Selected extract:
=== Begin Enclosure ===

The works of Natia Lemay (b. 1985; T’karonto [Toronto], Canada), Anoushka Mirchandani (b. 1988; Pune, India), and Navot Miller (b. 1991; Israel) explore what it means to stand out and be othered, to not belong and code-switch, visualizing these experiences each with their own distinct approach. As a Black Indigenous woman living in Canada, Lemay explores hypervisibility and invisibility with self-portraits delineated in textured strokes of black paint. Mirchandani has developed a visual language of code-switching in her painting practice, which she uses to express and navigate the variegated facets of her identity as an Indian-American woman navigating shifting gender roles. Miller’s experiences as a gay, Jewish immigrant living in Germany figure prominently in his painting, which centers depictions of queer love in vibrantly colored, architecturally grandiose spaces.

=== End Enclosure ===

Records supplied:

=== Begin Enclosure ===

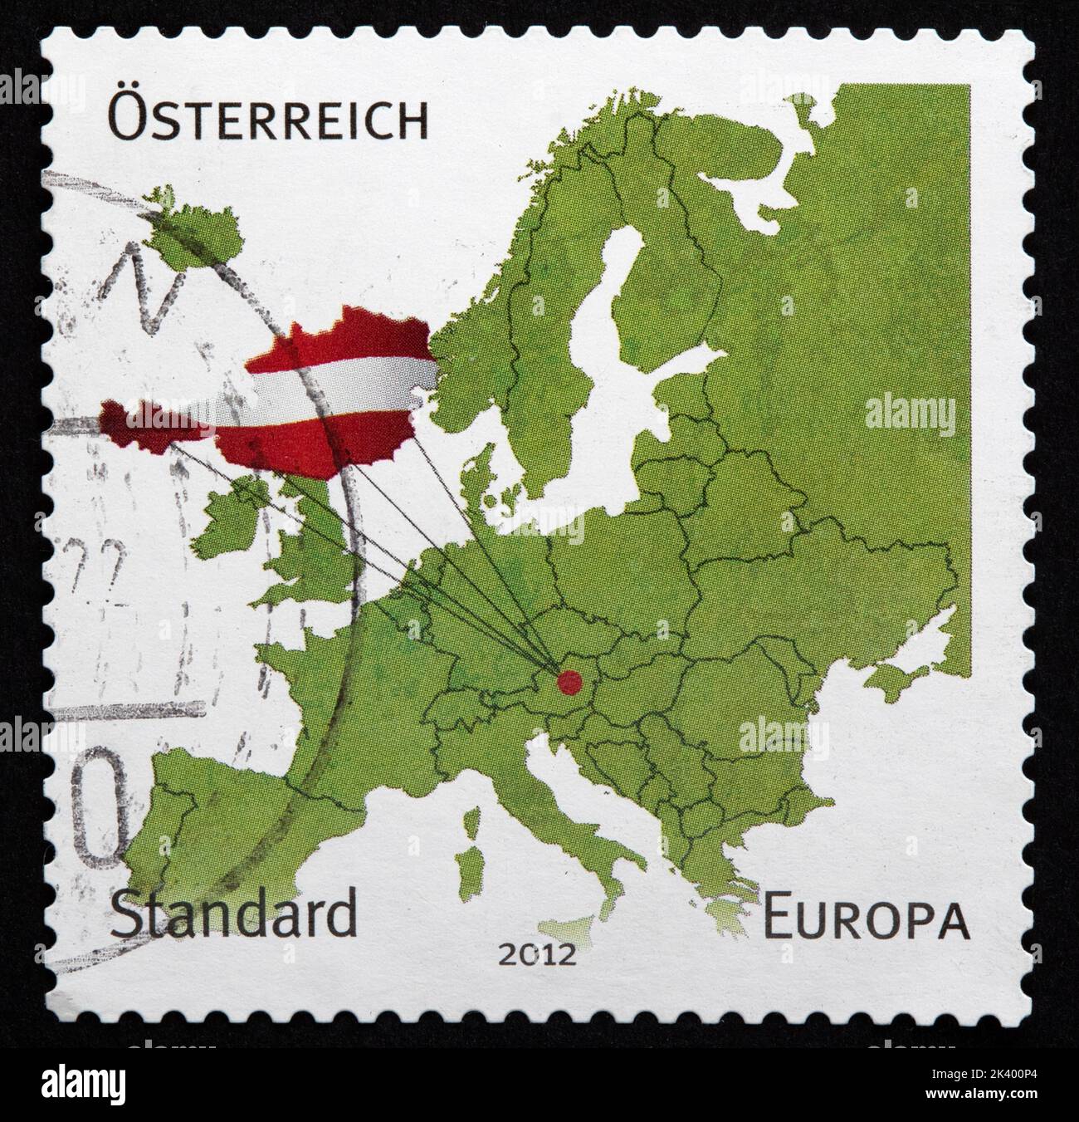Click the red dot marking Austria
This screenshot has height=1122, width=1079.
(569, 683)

=== End Enclosure ===
=== Begin Enclosure ===

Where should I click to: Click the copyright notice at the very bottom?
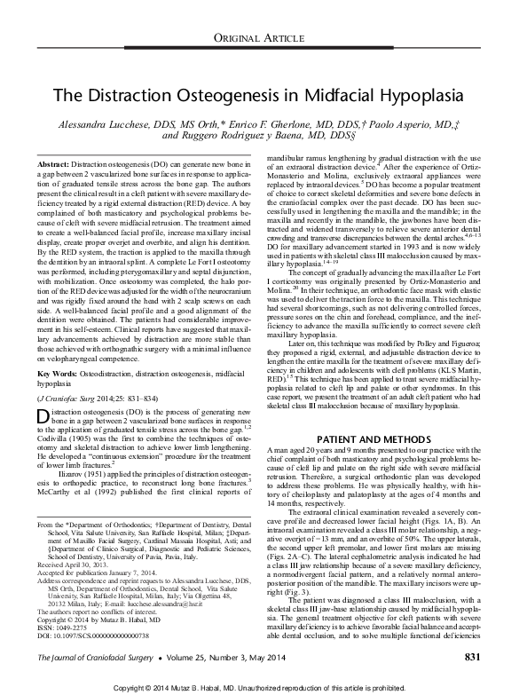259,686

=== End Enclosure ===
=== Begin Enclosure ===

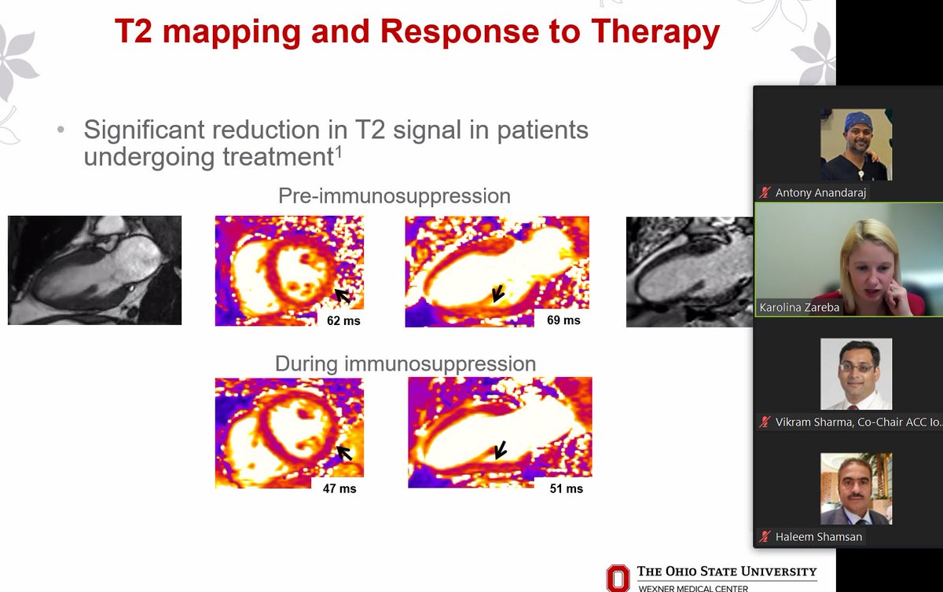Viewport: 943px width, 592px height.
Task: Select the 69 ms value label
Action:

=== End Enclosure ===

Exercise 1:
Do these statements agree with the passage on the three painters above? Answer yes or no for each and quote the words that decide it.
(a) Lemay's self-portraits are drawn in strokes of black paint.
(b) Miller lives in Israel.
(c) Mirchandani's painting centers depictions of queer love.
Exercise 2: How would you render this sentence from the passage on the three painters in Spanish: "As a Black Indigenous woman living in Canada, Lemay explores hypervisibility and invisibility with self-portraits delineated in textured strokes of black paint."
Exercise 3: Can you carry on the passage on the three painters, picking up after its final sentence?

Task response 1:
(a) Yes: "self-portraits delineated in textured strokes of black paint."
(b) No: "a gay, Jewish immigrant living in Germany."
(c) No: "Mirchandani has developed a visual language of code-switching in her painting practice."

Task response 2: Como mujer negra e indígena que vive en Canadá, Lemay explora la hipervisibilidad y la invisibilidad con autorretratos delineados en trazos texturizados de pintura negra.

Task response 3:
A similar investigation of otherness, especially as it relates to the art historical canon, can be found in the work of Linus Borgo (b. 1995; Stamford, CT), Asif Hoque (b. 1991; Rome, Italy), and Cameron Welch (b. 1990; Indianapolis, IN), all of whom deconstruct and rethink classical Western lore in their work. Drawing from the imagery of Italian Renaissance painting and Greco-Roman mythology, Borgo’s work deals with themes of spiritual elevation, identity, and reclamation of the body. Likewise interested in mythological tales, Hoque blends Roman and Bengal traditions to construct new myths, filling them with majestic Brown bodies and mystical beasts. With stone, tile, glass, precious metals, and found objects, Welch assembles monumental mosaics that illuminate overlooked and forgotten histories. Collectively, these artists chip away at the framework of canonized mythology and art history, rebuilding and expanding them to encompass the histories of oppressed peoples and silenced communities.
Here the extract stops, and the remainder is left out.